* EXTRACT PROVIDED *
--

Jimmy Cagney made a habit of spectacular exits. Remember his last words “Look Ma, top of the world” before being blown to bits in White Heat? Then he faked cowardice at the behest of priest Patrick O’Brien so that impressionable youngsters wouldn’t be tempted to follow him to the electric chair in Angels with Dirty Faces. He was quite a hoofer too, but I digress.
My own favourite would have to be Ronald Coleman’s whispered aside as he went to meet Madame Guillotine and lay down his life for a friend during the French Revolution in A Tale of Two Cities. “It is a far far better thing I do than I have ever done. It is a far far better rest I go to than I have ever known.”
You have to be brave, or unlucky, or downright foolish, or belong to the right side to have a good death in a movie. Like Leonardo DiCaprio (Jack Dawson) in James Cameron’s epic Titanic. The remaining 1,500 unfortunates scarcely got a look in as they plunged to their doom. Same with the 300 Spartans who perished at the Battle of Thermopylae, even though, historically, their sacrifice was not in vein.

--

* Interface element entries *
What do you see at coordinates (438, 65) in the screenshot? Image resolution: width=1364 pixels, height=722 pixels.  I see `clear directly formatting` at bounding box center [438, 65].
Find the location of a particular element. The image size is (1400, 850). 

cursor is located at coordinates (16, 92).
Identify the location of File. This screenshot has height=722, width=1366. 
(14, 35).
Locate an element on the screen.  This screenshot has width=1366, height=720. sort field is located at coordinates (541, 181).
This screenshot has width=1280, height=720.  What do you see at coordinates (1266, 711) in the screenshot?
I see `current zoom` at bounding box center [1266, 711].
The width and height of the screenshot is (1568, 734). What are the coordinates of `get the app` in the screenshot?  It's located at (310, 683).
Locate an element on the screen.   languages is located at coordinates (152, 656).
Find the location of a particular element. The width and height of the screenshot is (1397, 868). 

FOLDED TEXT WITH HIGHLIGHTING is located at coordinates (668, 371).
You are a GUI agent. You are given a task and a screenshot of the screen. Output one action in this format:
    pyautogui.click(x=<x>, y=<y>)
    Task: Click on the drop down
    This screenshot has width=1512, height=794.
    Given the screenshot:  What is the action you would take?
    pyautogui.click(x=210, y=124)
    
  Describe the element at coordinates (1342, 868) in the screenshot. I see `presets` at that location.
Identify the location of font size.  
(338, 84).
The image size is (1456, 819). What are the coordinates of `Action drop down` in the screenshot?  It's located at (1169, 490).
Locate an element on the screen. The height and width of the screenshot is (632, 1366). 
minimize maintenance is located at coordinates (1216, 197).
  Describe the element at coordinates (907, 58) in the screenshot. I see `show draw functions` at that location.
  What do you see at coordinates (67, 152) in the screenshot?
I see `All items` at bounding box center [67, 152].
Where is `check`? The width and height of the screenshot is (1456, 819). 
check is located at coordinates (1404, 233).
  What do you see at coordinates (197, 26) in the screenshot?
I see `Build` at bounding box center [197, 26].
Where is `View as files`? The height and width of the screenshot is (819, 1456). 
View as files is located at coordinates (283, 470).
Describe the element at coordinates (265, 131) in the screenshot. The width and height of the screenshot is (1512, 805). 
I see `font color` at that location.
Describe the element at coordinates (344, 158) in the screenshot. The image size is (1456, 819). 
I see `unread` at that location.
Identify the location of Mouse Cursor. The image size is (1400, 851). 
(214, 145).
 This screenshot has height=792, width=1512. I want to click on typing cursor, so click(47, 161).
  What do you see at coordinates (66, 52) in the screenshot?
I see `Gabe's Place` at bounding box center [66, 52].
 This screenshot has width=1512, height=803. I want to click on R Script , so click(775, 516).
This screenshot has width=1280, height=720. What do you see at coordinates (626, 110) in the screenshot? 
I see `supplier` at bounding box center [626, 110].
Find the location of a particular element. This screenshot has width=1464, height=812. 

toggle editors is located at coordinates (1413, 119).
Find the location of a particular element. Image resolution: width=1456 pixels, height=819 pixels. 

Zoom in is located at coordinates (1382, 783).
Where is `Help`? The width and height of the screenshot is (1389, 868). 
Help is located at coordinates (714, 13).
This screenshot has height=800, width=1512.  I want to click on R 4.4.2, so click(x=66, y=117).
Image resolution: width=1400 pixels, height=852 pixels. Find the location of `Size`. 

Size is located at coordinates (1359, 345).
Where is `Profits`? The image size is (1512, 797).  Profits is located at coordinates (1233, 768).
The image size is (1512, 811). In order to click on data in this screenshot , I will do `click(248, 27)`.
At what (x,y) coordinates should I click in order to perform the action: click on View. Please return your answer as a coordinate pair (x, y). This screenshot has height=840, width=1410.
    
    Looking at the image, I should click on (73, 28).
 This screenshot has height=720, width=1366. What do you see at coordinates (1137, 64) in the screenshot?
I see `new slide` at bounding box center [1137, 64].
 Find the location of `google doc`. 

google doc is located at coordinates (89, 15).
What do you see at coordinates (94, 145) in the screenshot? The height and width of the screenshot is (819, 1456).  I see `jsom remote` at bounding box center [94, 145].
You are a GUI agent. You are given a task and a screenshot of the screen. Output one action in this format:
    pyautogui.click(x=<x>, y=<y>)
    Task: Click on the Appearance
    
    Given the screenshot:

--

* WRITTEN TASKS *
1. List every film title mentioned in the passage about memorable movie deaths.
2. In the passage about movie deaths, what are Jimmy Cagney's last words in White Heat?
3. Please carry on the passage about memorable movie deaths from its final sentence.

* ANSWERS TO EACH TASK *
1.
White Heat
Angels with Dirty Faces
A Tale of Two Cities
Titanic

2. "Look Ma, top of the world."

3.
Who spares a thought for the Indians (Native Americans) who were gunned down in all those old Westerns, or the Zulu warriors who queued up to die while attacking Rourke’s Drift in Zulu, or the gallant enemy crew of Das Boot, or the millions of German and Japanese soldiers who ended up on the wrong side in all those World War epics?
In filming terms they’re as eminently forgettable as the hundreds of luckless victims of Arnold Schwarzenegger, Bruce Willis or Sylvester Stallone. No, you have to be a Gary Cooper in For Whom the Bell Tolls, A Paul Newman in Cool Hand Luke, A Spencer Tracy in Captains Courageous, or one of the leading actors in The Alamo.
I feel there should be an element of surprise, or shock, when a leading character snuffs it in a book or movie. I mean if you went to watch Ingrid Bergman in Joan of Arc, or Mel Gibson playing William Wallace in Braveheart you couldn’t have been too taken aback when they came to a sticky end. Not even Hollywood could alter history to that extent. 
Of course, sometimes writers kill their main characters because they’re bored with them, or want to try something else. Sherlock Holmes came to a sticky end when he plunged over the Reichenbach Falls, only to re-emerge by popular demand three years later when his author was offered ridiculous money to bring him back. And who can forget Patrick Duffy (right) portraying Bobby Ewing’s fantastic re-birth in Dallas, having missed an entire series because wife Pammy had dreamed the whole thing?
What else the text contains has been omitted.